Monitoring and Understanding Extremist Threats Abroad
As threats of terrorism continue to unfold around the globe, particularly through the spread of extremist groups in the Middle East, it is critical for America to show strength and focus in its dealings with friends and foes alike. Beyond condemning specific acts and sponsors of terror, our country must be guided by a clear strategy in our dealings abroad, including our approach to our relationships with both allied partners and those who wish us harm.
Certainly, the most revealing glimpse into the state of the world is through firsthand observation and conversation with our allies living in or near volatile areas. Recently, as part of a House delegation, I had the opportunity to travel overseas and engage in useful and eye opening conversations with key leaders and U.S. officials in seven different countries: England, Jordan, Kuwait, Iraq, Saudi Arabia, Israel and Spain. During this trip led by Speaker John Boehner, I was able to better grasp the gravity of the threats in the region and to our country and its allies.
It was evident that the Middle East is in incredible turmoil. In addition to the dangerous threat posed by the Islamic State of Iraq and the Levant (ISIL), there are several other sources of conflict of which Iran is directly and detrimentally involved. Clearly in an effort to establish hegemony, Iran is siding with dangerous actors throughout the region, including Hezbollah in Lebanon, Hamas in the Gaza Strip, Syrian President Bashar al-Assad’s corrupt regime and Houthi rebels in Yemen. Iran is also exercising undue influence in Iraq, which could easily become an Iranian satellite.
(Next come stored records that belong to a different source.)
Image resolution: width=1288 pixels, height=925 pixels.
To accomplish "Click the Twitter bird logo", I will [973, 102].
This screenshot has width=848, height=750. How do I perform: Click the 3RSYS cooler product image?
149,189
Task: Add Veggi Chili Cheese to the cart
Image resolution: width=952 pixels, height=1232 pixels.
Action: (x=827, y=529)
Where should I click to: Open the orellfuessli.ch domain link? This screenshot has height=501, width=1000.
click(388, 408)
Iran's aggressive actions have caused the formation of an unlikely and unofficial de facto alliance between Israel and the Sunni states. While differences remain over issues like Palestine, both sides speak in identical terms about Iranian aggression and activity in the region, believing that Iranians are undermining sovereign states.
Another unifying factor for otherwise opposing sides is the problem of radical terrorism throughout the region. Along with Israel, every Sunni state sees ISIL as a dangerous terrorist movement. Even leaders in Iran and Syria would agree that the terrorist group is everybody’s enemy and nobody’s friend. This has led to common action—though obviously not coordinated with Iran and Syria—to combat the dangerous enemy’s presence in Iraq.
Unfortunately, our shared belief that ISIL must be stopped is not enough to trust Iran in other areas, especially in light of P5+1 nuclear negotiations. Because the framework for a nuclear deal with Iran emerged when we were overseas, we heard a great deal of concern voiced by leaders in neighboring countries about the nature of the final agreement. It didn’t come only from Israeli Prime Minister Benjamin Netanyahu. Indeed, other countries like Saudi Arabia reflected the same concerns, warning us that Iran should not be trusted and must not be allowed to develop any nuclear capacity or capability while engaged in aggressive activity throughout the region.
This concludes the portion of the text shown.